[Dataset entries]
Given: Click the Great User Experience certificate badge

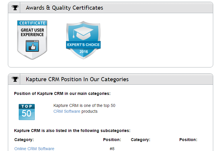Looking at the screenshot, I should coord(32,40).
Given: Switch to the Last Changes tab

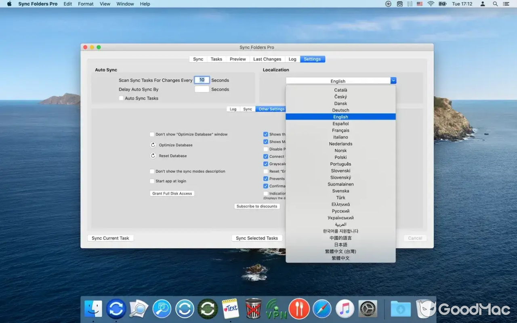Looking at the screenshot, I should 267,59.
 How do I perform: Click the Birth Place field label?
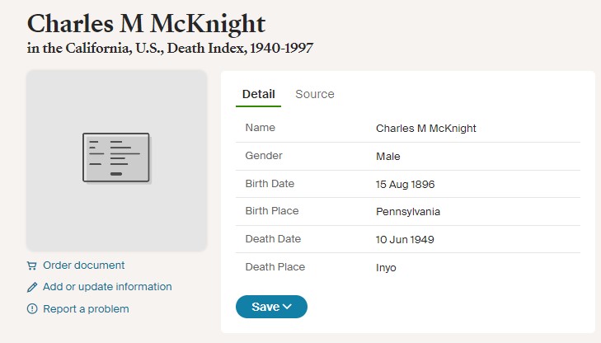pyautogui.click(x=271, y=211)
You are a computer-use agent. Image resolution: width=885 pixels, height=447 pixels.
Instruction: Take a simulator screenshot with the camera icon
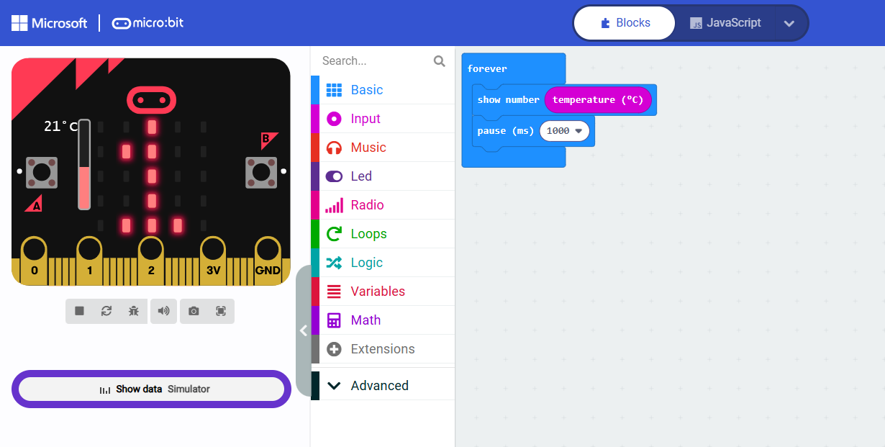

*Your goal*
Nothing may be altered when you restate the records, but every picture must be dropped.

*Answer to this exercise*
Given: Click the Great User Experience certificate badge

Looking at the screenshot, I should coord(32,40).
Given: Switch to the Last Changes tab

Looking at the screenshot, I should 267,59.
 How do I perform: Click the Birth Place field label?
pyautogui.click(x=271, y=211)
You are a computer-use agent. Image resolution: width=885 pixels, height=447 pixels.
Instruction: Take a simulator screenshot with the camera icon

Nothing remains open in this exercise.